### Instructions for the task:
Search the records for "marker" and copy each line that holds it.

### Exercise material:

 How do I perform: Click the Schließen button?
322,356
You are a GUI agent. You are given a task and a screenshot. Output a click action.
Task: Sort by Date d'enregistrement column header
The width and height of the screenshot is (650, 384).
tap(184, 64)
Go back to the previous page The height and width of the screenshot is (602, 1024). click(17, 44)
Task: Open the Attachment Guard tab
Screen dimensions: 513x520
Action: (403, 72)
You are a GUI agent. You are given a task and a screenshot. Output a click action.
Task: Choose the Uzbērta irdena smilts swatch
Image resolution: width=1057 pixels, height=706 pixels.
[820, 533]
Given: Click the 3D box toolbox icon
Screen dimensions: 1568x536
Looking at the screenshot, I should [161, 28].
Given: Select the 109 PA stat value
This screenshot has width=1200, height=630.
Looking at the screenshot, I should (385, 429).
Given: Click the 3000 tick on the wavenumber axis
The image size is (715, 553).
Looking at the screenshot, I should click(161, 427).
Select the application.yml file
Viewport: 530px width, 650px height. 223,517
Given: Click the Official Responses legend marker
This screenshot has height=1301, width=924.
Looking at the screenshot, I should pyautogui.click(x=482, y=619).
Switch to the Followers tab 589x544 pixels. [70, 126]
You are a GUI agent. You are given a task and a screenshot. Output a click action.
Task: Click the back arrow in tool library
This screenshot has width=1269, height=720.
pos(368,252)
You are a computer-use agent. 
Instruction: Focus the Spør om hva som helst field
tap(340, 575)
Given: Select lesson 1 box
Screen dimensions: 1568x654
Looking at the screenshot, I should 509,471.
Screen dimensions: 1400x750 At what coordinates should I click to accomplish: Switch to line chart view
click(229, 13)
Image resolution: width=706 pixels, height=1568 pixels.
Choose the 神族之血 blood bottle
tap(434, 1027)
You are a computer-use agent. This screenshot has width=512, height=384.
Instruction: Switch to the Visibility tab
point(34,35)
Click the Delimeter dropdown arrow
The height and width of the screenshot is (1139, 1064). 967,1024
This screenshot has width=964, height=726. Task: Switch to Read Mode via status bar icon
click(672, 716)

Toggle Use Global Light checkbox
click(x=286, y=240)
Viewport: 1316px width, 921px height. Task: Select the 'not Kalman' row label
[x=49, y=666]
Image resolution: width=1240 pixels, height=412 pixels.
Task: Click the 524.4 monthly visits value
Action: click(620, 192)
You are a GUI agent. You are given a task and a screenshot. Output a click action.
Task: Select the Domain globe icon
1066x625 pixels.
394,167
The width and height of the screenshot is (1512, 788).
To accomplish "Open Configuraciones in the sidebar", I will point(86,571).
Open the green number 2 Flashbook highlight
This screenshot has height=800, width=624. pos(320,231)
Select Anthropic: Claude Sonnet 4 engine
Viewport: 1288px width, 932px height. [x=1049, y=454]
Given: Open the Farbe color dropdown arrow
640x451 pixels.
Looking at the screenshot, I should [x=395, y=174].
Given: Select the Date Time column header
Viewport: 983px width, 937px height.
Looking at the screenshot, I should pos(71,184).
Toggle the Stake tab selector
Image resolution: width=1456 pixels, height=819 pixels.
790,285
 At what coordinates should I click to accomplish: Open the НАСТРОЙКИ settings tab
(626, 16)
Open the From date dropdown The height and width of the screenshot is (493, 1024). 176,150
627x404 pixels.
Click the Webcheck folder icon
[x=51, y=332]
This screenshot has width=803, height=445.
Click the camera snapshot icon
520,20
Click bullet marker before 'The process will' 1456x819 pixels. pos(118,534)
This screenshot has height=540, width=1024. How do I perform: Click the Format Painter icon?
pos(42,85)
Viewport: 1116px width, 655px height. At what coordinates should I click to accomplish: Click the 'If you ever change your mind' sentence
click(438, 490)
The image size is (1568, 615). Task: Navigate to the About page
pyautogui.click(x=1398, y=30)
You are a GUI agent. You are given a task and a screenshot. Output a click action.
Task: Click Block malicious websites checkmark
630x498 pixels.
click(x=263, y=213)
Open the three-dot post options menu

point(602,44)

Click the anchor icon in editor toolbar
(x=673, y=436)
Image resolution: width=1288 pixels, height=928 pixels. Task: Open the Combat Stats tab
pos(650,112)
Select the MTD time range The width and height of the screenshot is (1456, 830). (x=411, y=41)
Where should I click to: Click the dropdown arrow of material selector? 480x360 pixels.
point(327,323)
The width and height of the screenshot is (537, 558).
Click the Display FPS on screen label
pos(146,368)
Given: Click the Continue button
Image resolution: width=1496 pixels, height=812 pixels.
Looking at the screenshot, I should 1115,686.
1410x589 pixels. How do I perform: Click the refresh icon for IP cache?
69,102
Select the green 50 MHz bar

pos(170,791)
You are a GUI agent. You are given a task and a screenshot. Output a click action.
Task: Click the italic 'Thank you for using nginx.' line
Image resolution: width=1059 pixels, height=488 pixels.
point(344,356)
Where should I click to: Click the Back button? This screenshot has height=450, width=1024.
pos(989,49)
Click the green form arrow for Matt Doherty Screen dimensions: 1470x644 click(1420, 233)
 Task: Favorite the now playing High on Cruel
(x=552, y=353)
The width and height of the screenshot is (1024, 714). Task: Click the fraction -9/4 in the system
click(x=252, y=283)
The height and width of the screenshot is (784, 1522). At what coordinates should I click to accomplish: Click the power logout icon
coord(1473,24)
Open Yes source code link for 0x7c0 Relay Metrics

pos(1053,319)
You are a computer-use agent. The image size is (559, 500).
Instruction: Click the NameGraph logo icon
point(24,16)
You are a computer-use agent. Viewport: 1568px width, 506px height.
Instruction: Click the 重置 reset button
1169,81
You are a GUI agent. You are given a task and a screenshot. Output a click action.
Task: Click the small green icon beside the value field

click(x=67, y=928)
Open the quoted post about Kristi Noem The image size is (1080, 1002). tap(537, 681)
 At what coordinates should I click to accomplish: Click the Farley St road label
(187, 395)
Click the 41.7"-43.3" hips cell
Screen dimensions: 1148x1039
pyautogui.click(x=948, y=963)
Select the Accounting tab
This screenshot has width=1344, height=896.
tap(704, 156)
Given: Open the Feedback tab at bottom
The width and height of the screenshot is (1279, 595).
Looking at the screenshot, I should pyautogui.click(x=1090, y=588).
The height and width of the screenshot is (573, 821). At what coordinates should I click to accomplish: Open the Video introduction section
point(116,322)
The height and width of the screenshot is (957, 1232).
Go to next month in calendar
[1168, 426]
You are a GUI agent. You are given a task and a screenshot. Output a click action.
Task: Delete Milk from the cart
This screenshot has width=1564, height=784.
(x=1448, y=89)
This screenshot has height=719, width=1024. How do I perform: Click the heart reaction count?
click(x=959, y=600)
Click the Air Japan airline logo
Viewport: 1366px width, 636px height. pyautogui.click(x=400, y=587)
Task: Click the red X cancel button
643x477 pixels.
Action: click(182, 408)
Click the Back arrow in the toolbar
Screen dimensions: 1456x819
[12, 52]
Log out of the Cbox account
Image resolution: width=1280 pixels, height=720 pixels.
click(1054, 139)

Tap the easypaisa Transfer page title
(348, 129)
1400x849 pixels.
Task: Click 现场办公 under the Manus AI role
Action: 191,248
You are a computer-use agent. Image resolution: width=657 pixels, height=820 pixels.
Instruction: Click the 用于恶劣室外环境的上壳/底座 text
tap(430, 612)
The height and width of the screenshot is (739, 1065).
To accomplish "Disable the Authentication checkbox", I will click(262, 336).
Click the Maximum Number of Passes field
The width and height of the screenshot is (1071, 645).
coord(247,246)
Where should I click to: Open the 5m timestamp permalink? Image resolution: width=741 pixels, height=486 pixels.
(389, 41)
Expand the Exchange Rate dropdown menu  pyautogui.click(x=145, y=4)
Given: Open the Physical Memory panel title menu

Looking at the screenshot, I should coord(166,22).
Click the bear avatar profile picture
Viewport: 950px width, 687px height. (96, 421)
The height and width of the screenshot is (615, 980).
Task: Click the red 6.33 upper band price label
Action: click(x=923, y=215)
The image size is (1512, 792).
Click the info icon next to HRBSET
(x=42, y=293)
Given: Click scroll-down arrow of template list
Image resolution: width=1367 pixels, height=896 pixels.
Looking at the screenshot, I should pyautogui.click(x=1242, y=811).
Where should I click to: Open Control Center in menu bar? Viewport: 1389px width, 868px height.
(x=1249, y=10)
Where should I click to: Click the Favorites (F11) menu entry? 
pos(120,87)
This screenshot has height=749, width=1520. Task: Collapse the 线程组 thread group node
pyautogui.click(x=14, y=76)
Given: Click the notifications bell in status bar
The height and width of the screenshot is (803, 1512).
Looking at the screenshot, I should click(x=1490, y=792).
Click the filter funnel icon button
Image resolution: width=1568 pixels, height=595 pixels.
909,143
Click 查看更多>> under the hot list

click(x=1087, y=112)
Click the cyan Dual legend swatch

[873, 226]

### Answer for the task:
Given: Click the Official Responses legend marker
Click bullet marker before 'The process will' 1456x819 pixels. pos(118,534)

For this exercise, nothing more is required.